## Task brief:
Using the records below, output the stretch that opens with the line containing "Viewport: 502px width, 252px height." and closes with the line containing "Task: Switch to 月K monthly chart", exactly and including both lines, with nothing more.
★ ★ ★ ★ ★ ★ ★
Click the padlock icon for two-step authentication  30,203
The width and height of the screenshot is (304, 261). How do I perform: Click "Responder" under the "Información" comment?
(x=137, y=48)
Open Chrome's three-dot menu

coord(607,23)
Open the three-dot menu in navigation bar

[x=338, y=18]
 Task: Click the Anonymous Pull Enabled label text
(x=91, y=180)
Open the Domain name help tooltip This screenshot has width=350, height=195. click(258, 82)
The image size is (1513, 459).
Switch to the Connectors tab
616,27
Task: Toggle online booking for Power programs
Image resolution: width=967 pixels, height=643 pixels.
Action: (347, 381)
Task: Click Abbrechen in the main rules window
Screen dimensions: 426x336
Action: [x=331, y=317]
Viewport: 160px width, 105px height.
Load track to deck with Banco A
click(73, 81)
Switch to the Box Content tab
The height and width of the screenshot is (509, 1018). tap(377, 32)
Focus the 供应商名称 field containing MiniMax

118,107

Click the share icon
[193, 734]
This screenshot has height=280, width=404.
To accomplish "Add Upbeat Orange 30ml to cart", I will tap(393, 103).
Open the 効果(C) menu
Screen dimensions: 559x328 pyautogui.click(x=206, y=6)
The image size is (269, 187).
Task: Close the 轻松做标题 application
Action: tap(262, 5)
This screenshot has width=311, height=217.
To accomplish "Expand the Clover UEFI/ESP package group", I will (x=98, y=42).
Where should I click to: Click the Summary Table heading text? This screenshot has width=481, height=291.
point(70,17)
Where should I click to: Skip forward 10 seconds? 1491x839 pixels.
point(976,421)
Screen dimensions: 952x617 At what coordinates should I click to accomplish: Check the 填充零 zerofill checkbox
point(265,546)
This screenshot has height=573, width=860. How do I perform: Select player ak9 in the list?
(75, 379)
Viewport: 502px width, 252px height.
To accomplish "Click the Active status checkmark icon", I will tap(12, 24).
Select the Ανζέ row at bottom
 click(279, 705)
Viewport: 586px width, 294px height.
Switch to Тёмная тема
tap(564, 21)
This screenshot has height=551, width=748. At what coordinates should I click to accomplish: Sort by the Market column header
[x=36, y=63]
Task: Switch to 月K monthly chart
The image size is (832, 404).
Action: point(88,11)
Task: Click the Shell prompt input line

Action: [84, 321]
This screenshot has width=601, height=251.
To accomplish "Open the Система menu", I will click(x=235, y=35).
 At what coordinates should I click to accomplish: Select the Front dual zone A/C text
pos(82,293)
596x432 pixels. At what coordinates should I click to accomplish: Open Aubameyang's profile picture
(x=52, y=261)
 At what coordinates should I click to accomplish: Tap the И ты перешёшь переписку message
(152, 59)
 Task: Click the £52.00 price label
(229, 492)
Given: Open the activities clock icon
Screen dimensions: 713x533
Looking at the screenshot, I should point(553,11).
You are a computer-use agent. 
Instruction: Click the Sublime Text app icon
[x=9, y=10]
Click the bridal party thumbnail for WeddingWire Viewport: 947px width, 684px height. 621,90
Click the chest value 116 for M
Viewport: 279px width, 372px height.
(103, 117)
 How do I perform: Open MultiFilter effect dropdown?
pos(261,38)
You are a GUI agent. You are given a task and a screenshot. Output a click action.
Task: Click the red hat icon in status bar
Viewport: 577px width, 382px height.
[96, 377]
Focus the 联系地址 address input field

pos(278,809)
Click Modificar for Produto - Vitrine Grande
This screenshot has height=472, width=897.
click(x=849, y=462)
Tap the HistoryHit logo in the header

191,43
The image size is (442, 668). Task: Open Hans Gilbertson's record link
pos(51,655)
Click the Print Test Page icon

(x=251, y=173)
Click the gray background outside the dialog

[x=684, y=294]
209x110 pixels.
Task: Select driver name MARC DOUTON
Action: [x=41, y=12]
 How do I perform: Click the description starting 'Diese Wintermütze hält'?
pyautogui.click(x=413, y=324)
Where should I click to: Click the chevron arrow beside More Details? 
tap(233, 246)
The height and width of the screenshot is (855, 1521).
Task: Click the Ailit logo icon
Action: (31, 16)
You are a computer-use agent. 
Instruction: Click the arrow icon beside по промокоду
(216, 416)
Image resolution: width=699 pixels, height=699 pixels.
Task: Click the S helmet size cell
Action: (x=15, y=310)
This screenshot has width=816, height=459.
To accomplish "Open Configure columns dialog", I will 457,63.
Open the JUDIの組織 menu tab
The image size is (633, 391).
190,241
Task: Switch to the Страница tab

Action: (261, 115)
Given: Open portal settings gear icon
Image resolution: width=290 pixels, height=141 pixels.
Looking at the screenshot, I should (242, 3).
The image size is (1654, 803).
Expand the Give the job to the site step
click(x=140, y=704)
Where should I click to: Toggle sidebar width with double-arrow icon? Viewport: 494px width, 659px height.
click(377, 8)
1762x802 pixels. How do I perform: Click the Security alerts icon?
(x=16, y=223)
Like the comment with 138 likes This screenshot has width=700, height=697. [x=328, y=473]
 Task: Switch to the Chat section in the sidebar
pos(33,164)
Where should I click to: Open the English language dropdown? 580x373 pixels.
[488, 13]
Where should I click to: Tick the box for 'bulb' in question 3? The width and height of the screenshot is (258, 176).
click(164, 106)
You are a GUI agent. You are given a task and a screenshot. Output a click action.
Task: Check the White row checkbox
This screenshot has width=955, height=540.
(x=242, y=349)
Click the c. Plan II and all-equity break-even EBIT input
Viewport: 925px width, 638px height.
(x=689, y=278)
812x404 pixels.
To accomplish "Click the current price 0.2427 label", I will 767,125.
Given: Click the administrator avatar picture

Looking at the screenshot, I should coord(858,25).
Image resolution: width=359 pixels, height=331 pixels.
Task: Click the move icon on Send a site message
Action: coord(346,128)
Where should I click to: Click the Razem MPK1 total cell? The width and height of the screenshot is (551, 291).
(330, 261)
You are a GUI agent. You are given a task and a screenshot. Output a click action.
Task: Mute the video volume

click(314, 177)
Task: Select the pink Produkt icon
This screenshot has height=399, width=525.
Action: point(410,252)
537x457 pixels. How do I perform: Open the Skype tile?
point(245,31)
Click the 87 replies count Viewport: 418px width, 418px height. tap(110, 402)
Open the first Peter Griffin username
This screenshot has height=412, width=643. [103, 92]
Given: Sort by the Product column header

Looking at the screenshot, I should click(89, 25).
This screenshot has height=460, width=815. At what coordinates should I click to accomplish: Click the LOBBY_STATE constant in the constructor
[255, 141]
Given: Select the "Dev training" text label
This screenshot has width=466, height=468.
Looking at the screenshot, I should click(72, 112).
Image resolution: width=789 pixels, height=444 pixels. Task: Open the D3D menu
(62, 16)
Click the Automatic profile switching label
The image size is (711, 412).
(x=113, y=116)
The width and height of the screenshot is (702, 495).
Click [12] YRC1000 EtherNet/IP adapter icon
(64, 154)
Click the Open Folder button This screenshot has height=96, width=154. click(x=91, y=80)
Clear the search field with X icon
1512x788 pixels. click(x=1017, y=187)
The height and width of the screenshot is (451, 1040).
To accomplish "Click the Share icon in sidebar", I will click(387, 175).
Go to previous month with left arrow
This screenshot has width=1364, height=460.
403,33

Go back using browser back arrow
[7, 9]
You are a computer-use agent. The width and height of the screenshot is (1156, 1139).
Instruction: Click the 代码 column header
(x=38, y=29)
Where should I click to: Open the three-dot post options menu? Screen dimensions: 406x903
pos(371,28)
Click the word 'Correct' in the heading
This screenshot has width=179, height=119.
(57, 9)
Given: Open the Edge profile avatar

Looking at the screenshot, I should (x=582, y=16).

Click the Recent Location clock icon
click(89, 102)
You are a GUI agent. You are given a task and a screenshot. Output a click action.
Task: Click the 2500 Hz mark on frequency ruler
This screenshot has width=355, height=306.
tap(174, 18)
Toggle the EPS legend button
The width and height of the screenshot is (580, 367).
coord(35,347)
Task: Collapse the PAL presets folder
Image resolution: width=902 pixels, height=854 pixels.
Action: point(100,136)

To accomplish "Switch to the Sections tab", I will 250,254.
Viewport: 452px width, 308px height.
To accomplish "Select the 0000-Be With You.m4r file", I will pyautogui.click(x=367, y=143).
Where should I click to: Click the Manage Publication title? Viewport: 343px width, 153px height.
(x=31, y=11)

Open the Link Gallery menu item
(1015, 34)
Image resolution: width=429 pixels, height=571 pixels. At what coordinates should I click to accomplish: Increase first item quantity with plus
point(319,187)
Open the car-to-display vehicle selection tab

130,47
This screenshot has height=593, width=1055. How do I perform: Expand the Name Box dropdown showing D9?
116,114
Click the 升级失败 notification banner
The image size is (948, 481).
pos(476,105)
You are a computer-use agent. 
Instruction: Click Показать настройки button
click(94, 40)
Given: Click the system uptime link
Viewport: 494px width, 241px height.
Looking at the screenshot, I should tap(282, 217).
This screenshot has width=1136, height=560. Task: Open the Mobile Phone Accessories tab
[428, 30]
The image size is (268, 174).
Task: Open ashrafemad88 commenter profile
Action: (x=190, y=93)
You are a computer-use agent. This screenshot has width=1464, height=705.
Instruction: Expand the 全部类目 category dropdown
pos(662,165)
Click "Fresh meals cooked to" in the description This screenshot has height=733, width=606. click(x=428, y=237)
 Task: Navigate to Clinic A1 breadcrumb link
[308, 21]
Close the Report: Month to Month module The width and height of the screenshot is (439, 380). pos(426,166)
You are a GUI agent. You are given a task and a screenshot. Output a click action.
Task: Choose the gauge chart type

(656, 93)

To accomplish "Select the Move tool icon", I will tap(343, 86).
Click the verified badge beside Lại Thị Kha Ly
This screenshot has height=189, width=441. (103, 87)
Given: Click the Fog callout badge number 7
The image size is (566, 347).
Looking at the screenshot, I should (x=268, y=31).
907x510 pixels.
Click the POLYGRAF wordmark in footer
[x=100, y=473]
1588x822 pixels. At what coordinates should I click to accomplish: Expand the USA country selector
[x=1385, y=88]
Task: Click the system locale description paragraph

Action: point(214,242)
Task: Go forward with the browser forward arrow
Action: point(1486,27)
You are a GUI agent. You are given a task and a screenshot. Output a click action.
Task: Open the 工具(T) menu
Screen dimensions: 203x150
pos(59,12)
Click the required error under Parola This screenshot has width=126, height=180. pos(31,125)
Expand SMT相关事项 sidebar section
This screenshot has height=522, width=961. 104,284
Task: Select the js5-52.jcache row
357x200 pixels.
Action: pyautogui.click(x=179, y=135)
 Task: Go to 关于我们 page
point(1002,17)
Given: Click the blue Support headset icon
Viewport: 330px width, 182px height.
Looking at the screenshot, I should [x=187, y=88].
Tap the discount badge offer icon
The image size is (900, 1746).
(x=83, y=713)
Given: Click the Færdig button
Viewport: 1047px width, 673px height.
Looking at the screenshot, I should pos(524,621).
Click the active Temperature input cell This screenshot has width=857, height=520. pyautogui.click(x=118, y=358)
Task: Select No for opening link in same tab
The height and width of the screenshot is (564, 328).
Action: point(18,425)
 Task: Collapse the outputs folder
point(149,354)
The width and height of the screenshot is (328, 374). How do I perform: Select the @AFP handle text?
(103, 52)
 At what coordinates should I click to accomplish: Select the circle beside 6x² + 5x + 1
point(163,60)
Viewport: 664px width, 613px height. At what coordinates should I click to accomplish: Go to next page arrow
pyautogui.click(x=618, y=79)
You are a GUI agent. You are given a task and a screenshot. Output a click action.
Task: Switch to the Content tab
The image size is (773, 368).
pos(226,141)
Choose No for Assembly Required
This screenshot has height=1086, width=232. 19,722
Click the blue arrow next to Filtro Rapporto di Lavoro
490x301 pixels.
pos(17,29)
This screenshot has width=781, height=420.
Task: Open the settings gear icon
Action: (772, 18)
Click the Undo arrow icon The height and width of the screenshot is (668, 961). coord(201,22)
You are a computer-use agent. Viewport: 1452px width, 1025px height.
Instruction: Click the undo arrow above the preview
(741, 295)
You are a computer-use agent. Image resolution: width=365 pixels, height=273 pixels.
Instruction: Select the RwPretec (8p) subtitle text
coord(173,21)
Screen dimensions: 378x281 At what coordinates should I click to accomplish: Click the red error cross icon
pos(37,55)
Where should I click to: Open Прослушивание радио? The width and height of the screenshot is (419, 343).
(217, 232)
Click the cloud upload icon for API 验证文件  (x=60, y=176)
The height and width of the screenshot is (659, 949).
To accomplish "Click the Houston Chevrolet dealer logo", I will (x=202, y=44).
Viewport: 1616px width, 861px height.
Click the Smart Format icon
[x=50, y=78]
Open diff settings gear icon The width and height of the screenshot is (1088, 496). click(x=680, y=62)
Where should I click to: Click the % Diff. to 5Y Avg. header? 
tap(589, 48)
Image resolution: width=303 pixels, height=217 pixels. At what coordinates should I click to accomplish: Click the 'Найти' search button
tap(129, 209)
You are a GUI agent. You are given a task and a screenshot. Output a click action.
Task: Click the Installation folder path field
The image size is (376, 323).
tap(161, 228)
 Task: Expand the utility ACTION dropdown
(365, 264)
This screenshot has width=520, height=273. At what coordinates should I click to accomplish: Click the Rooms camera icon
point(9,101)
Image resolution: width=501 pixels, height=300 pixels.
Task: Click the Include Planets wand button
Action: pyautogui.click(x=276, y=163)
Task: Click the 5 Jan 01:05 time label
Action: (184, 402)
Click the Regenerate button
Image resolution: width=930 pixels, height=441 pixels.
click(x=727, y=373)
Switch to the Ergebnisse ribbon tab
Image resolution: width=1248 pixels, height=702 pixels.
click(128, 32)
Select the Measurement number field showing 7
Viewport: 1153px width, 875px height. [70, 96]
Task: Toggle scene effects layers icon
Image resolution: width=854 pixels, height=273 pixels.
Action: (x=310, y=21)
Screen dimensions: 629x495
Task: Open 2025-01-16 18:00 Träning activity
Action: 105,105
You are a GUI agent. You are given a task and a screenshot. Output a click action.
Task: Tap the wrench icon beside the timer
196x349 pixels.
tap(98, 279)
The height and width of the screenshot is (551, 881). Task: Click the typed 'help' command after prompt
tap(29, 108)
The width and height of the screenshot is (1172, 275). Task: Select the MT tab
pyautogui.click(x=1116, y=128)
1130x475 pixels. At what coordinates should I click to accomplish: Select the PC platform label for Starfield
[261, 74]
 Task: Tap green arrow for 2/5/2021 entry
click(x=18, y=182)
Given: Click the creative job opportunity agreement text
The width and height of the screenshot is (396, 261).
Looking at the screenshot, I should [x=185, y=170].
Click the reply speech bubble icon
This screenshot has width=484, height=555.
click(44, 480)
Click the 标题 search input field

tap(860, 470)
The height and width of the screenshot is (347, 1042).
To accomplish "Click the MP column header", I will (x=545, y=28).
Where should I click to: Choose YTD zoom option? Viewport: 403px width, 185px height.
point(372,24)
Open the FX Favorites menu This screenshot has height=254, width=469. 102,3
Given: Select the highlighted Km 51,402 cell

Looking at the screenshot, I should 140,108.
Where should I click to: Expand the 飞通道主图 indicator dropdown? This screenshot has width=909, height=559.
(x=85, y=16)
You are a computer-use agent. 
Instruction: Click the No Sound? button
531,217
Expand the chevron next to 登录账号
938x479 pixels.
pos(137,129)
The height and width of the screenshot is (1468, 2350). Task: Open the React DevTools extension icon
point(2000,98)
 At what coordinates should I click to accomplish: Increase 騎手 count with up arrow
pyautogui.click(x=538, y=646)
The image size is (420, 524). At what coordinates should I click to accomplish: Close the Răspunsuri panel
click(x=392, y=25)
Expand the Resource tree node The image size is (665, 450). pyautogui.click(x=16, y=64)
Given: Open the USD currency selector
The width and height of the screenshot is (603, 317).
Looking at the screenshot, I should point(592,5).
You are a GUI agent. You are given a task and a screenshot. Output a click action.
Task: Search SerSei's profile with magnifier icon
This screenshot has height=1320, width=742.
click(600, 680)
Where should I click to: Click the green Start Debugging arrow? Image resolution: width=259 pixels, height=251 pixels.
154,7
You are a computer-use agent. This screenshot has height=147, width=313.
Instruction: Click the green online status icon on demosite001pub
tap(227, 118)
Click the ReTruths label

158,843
★ ★ ★ ★ ★ ★ ★
## Reply to the exercise:
Viewport: 502px width, 252px height.
To accomplish "Click the Active status checkmark icon", I will tap(12, 24).
Select the Ανζέ row at bottom
 click(279, 705)
Viewport: 586px width, 294px height.
Switch to Тёмная тема
tap(564, 21)
This screenshot has height=551, width=748. At what coordinates should I click to accomplish: Sort by the Market column header
[x=36, y=63]
Task: Switch to 月K monthly chart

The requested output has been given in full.